The two images that we will be working with: two views of the Notre Dame cathedral.
The problem of image matching, where both images are multiple views of the same scene can be accomplished using the SIFT pipeline. Here we attempt to match images using a simplified version of the pipline, broken into three steps.
- Finding distinct 'keypoints' within both images
- Identifying each keypoint's 'features'
- Matching features from both images.
To begin, we have to find distinct keypoints within each image. One such method to do so was proposed by Harris & Stephens, in which they described a method to locate corner and edge points in an image, which are well-suited to serve as our keypoints. We compute a 'cornerness score' for each pixel in the image from the eigenvalues of a self-correlation matrix, derived from the gradient of the image. We threshold out the majority of cornerness scores, and then to prevent duplicate entries for a single keypoint, we keep only the maximal value for each connected group of cornerness scores above the threshold.

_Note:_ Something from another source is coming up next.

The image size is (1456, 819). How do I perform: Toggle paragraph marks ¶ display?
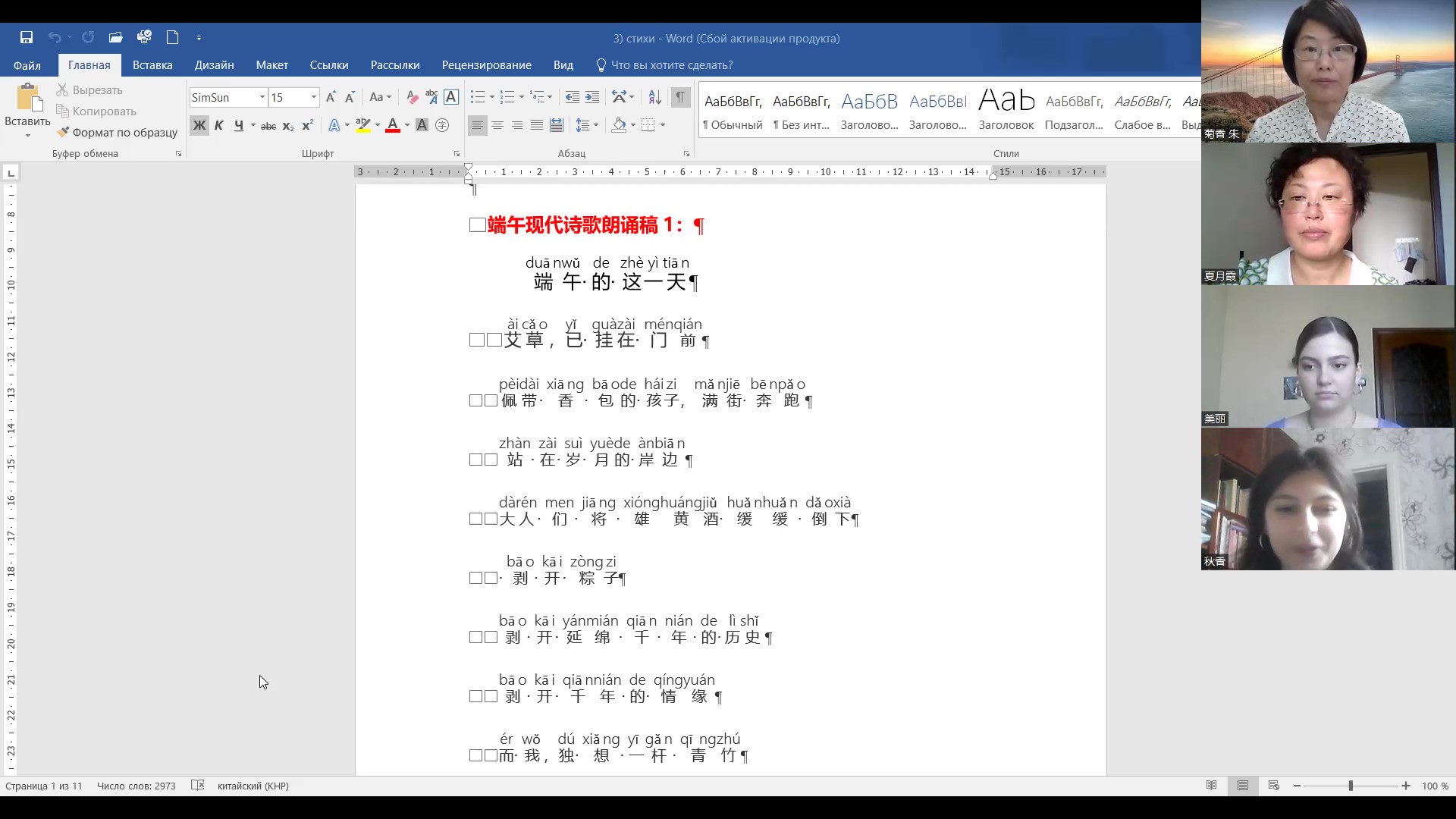pyautogui.click(x=680, y=97)
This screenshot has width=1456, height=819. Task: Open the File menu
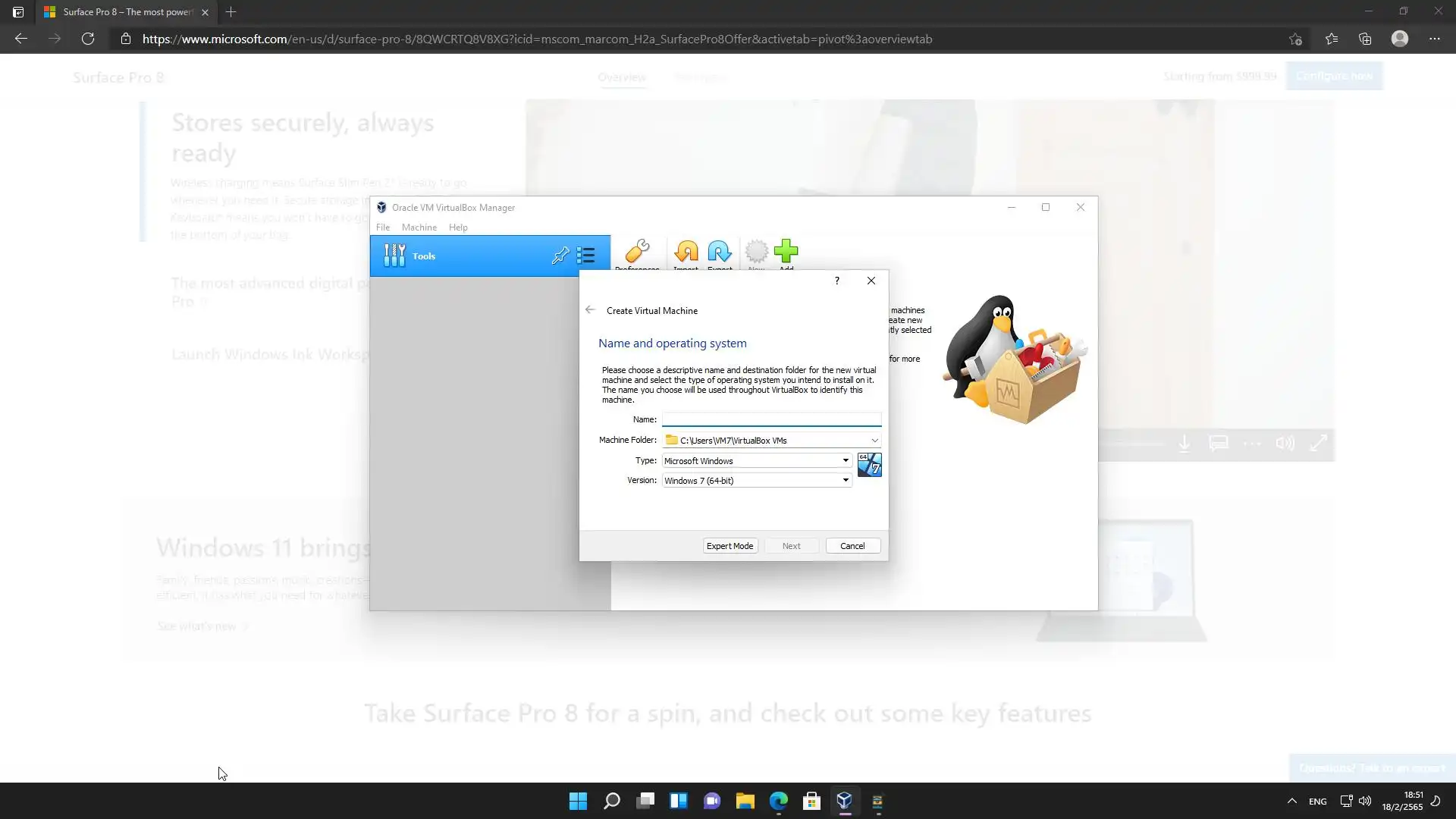[x=383, y=228]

The results of this method are promising! We get a nice number of keypoints near the edges, corners, and characteristic areas of each image, and they match well to those in the other image.
Next, we need to find a way to describe the features of each keypoint. To do this we'll use a portion of the SIFT algorithm.
We begin by taking the 16x16 window around each keypoint from the gradient of the original image. (Note that we suppressed keypoints near the edges of the image in the keypoint step, so as to have enough data for all keypoints in this step) We then further separate this window into 4 smaller windows along each side, so as to obtain a 4x4 array. Within each array, we compute a histogram of the vectors within the array, sorting them by eight cardinal directions. (Note that, for simplification purposes, our implementation stores each vector twice, in the nearest two cardinal directions in the histogram)
To prevent vectors farther from the center of the window from overly affecting the description, we'll use a Gaussian falloff with sigma = half the window size to lessen the weight of vectors near the edges.
A visualization of the keypoint descriptors we are computing. Note that the actual implementation uses a 4x4 array computed from a 16x16 sample, whereas the image shows a 2x2 array computed from an 8x8 sample. The blue circle shows the Gaussian falloff.
We now have a 4x4x8, or 128x1 description of each keypoint. We can use this information to perform matching.
Since we have 128x1 keypoint descriptors, we can simply take the keypoints with minimal distance between their descriptors as matches (distance can simply be computed as the norm of the difference of the 128x1 vectors). We can further compute, as a measure of confidence, the ratio of the second-nearest neighbor's distance to the nearest neighbor's distance. This gives us a means to sort our matches by some measure of goodness of fit.
I am unpleased to say that I couldn't get more than 25% good matches with my implementation.
51 total good matches, 161 total bad matches
I am unsure where my implementation was flawed.
1. The Harris corner detector implementation looks like it produced good results.
2. Swapping out my own implementation of get_features for the MATLAB official implementation, extractFeatures, makes the good match percentage go to 30-35% for certain cutoffs of keypoints. However, at my current cutoff of 99.8% for keypoints, swapping for extractFeatures in fact gives me the exact same number of good matches (51 total good matches, 161 total bad matches), though it should be noted that the good matches from extractFeatures have somewhat higher confidence.
3. Is testing the ratio and distance by itself not a good metric of goodness of fit? Do we need to take into account more spatial reasoning?
I am puzzled at where to continue, except for the optional features that should not be required to get a good number of matches. Since my implementation performed poorly enough on the test images, it seemed silly to provide additional examples here, so I decided not to.
I implemented the pipeline to the best of my understanding, to an extent that it somewhat(?) works. However, I seem unable to push past my current level of good matches with only the required implementations.